FEBS Lett. 2012 Nov 2;586(21):3888-93. doi: 10.1016/j.febslet.2012.08.036. Epub 2012 Oct 3.
Endothelin-1 (ET-1) dose-dependently increased HIF1α expression in pulmonary artery smooth muscle cells (PASMCs). Inhibition of protein synthesis did not affect ET-1-induced HIF1α expression. The maximum effect of ET-1 was similar to that caused by proteasome inhibitor MG132. Further study indicates that ET-1 also dose-dependently stimulated calcineurin activation, specific calcineurin inhibitor cyclosporine A (CsA), abolished ET-1-induced HIF1α elevation, and reversed ET-1-induced RACK1 (receptor of activated protein kinase C 1) de-phosphorylation. Endothelin receptor A was found to specifically mediate the effects of ET-1. To examine whether RACK1 is particularly involved in proteasome-dependent HIF1α degradation, RACK1 was silenced by siRNA transfection. Cells lacking RACK1 exhibited significant elevation of HIF1α protein level. Taken together, our study suggests that ET-1 suppressed proteasome-dependent HIF1α degradation by calcineurin-dependent RACK1 de-phosphorylation.
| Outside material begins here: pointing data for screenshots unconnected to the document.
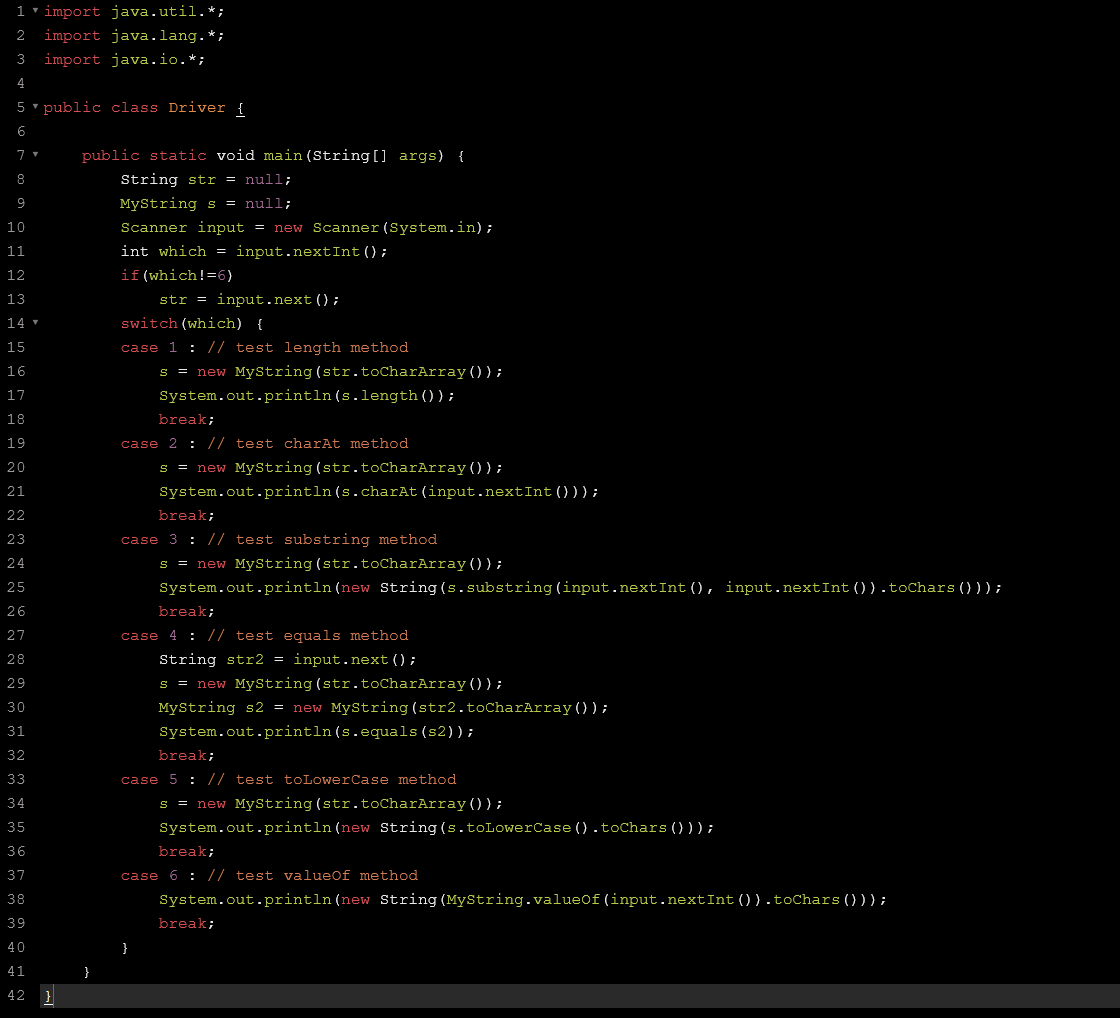The width and height of the screenshot is (1120, 1018).
Task: Click the test length method comment
Action: 310,347
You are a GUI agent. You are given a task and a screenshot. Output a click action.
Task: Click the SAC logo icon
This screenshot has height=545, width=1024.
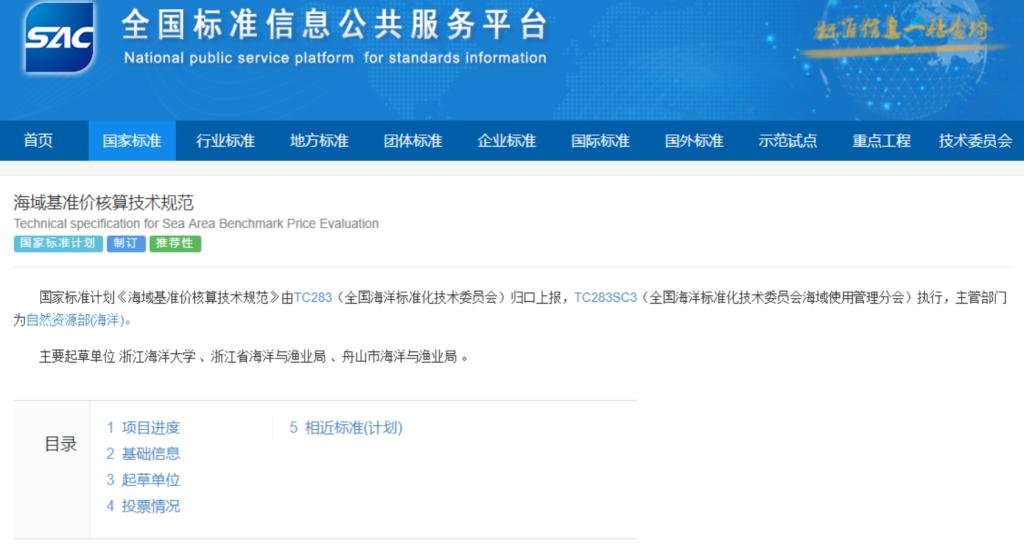tap(60, 38)
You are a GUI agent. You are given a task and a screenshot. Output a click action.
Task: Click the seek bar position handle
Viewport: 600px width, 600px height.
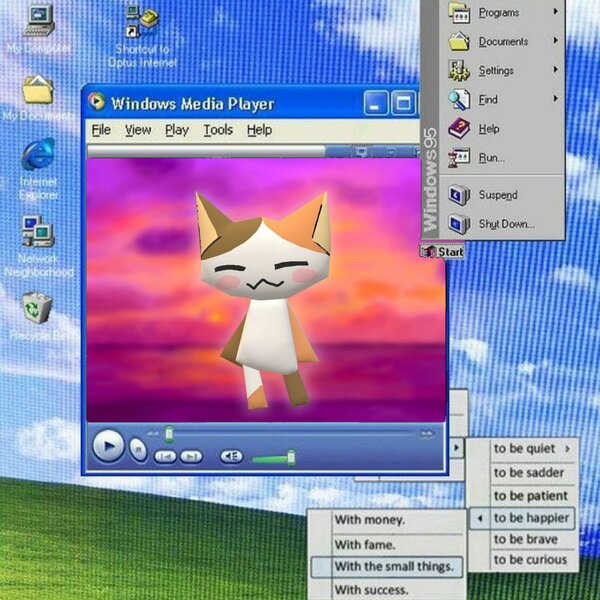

内皮素-1(ET-1)可剂量依赖性地增加肺动脉平滑肌细胞(PASMCs)中的 HIF1α 表达。蛋白质合成的抑制作用不影响 ET-1 诱导的 HIF1α 表达。ET-1 的最大作用与蛋白酶体抑制剂 MG132 引起的作用相似。进一步的研究表明,ET-1 还可剂量依赖性地刺激钙调神经磷酸酶的激活,特异性钙调神经磷酸酶抑制剂环孢菌素 A(CsA)可消除 ET-1 诱导的 HIF1α 升高,并逆转 ET-1 诱导的 RACK1(蛋白激酶 C 激活受体 1)去磷酸化。发现内皮素受体 A 特异性介导 ET-1 的作用。为了研究 RACK1 是否特别参与蛋白酶体依赖性 HIF1α 降解,我们通过 siRNA 转染沉默 RACK1。缺乏 RACK1 的细胞 HIF1α 蛋白水平显著升高。总之,我们的研究表明,ET-1 通过钙调神经磷酸酶依赖性 RACK1 去磷酸化抑制蛋白酶体依赖性 HIF1α 降解。